The cost of making individual GSA sales may far exceed the average cost of a commercial sale.
What Is A GSA Schedule
A GSA schedule is an unfunded, five-year contract listing the prices the federal government has agreed to pay for a vendor's commercial products and services. The contract may be renewed for (three five-year periods resulting in a 20-year contract) if all renewals are executed.
A GSA schedule contract is an official federal contract but it is not funded and it does not have products or services to deliver immediately. Funding occurs when an order is signed by a federal agency.
Today, GSA schedules are the favored purchasing mechanism for most federal buyers and an ideal sales and closing vehicle for vendors. Large federal contractors can have GSA schedule sales exceeding $ 100 million annually.
To be an approved supplier under a GSA schedule, the vendor must go through an arduous application process. Negotiating fair and reasonable prices for the products or services to be delivered is the most important aspect of application process.
An order under a schedule is a request for products and/or services.
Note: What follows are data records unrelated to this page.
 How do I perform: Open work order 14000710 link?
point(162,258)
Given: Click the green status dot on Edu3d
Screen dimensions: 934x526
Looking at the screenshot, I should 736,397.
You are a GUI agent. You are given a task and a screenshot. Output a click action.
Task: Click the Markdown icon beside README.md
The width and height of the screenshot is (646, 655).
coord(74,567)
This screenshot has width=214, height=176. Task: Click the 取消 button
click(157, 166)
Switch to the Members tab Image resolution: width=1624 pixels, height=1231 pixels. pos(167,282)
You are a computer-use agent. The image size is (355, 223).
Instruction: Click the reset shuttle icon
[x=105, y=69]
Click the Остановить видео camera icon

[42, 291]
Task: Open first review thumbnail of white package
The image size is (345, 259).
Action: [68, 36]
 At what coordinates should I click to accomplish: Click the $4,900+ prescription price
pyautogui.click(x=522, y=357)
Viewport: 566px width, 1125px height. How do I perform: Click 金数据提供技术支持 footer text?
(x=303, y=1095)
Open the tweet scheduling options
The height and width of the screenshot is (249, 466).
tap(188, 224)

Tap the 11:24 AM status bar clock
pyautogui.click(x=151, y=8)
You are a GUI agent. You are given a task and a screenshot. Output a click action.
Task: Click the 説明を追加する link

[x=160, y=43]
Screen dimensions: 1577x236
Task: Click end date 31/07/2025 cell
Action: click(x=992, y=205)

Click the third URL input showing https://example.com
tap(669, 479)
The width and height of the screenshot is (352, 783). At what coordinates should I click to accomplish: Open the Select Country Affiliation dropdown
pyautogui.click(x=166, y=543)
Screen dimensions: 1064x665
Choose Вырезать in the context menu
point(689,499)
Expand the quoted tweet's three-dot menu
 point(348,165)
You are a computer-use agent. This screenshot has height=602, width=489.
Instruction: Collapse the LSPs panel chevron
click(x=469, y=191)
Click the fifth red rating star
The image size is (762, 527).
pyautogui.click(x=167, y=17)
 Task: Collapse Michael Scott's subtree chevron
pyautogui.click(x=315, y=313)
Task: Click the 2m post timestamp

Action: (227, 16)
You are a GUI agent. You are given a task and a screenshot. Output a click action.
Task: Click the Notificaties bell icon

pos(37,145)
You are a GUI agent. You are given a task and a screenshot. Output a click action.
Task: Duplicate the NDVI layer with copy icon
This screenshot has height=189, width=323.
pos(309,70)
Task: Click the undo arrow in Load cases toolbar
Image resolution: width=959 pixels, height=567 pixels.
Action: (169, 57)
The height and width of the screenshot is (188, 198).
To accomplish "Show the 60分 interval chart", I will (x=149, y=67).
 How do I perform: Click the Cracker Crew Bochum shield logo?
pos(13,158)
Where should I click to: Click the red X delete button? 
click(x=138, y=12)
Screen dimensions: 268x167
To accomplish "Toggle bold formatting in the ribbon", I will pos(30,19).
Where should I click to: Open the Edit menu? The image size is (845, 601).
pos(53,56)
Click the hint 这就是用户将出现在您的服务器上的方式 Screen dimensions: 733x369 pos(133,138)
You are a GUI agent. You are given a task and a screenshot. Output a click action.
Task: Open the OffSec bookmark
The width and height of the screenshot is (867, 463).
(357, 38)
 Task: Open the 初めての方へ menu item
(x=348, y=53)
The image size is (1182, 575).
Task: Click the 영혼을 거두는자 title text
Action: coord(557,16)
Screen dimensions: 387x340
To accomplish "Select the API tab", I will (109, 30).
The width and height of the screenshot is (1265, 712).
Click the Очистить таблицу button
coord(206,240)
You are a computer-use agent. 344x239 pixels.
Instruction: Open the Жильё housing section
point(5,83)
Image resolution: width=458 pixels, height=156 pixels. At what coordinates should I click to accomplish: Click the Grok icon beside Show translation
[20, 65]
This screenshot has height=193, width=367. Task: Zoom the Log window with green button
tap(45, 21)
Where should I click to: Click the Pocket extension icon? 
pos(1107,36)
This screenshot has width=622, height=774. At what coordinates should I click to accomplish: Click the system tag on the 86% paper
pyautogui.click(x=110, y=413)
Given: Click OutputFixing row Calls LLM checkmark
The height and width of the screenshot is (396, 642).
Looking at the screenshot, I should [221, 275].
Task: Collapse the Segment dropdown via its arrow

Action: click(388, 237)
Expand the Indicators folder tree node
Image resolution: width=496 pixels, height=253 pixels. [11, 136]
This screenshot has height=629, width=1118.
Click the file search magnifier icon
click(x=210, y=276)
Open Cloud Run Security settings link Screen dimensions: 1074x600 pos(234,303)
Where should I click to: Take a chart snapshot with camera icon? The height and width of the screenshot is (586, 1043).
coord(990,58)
Approved vendors under a GSA schedule use the prices listed in their GSA contract to price orders received from federal agencies.
Congress has granted state and local agencies the authority to purchase directly from the GSA schedule. State and local purchasing authority may be extended to other GSA schedules in the future.
Administrative costs for providing products or services under schedules are significantly lower than the costs of dealing with individual contracts.
The use of the GSA schedule system as a quick, efficient buying mechanism is steadily increasing.
GSA Schedule vs GSA Contract
A GSA schedule is an unfunded, long-term contract that lists the prices the federal government has agreed to pay for a product or service provider’s commercial goods and services. There are 62 categories of products and services from which GSA buys; those are known as “Schedules”. The Schedules apply to GSA’s three business lines:
-- About GSA Multiple Award Schedule (MAS) contracts, Government-wide Acquisition Contracts (GWACs), and Multi-Agency Contracts (MACs) --
GSA Multiple Award Schedule (MAS) contracts, also referred to as GSA Schedule and Federal Supply Schedule contracts, are indefinite delivery, indefinite quantity (IDIQ) contracts that are available for use by federal agencies worldwide. GSA awards and administers MAS contracts pursuant to 40 U.S.C. 501, Services for Executive Agencies. Under the MAS Program, GSA enters into government-wide contracts with commercial firms to provide over 11 million commercial supplies and services. Agencies place orders directly with MAS contractors. Interagency agreements are not required when placing orders against MAS contracts. The Economy Act does not apply when placing orders against MAS contracts.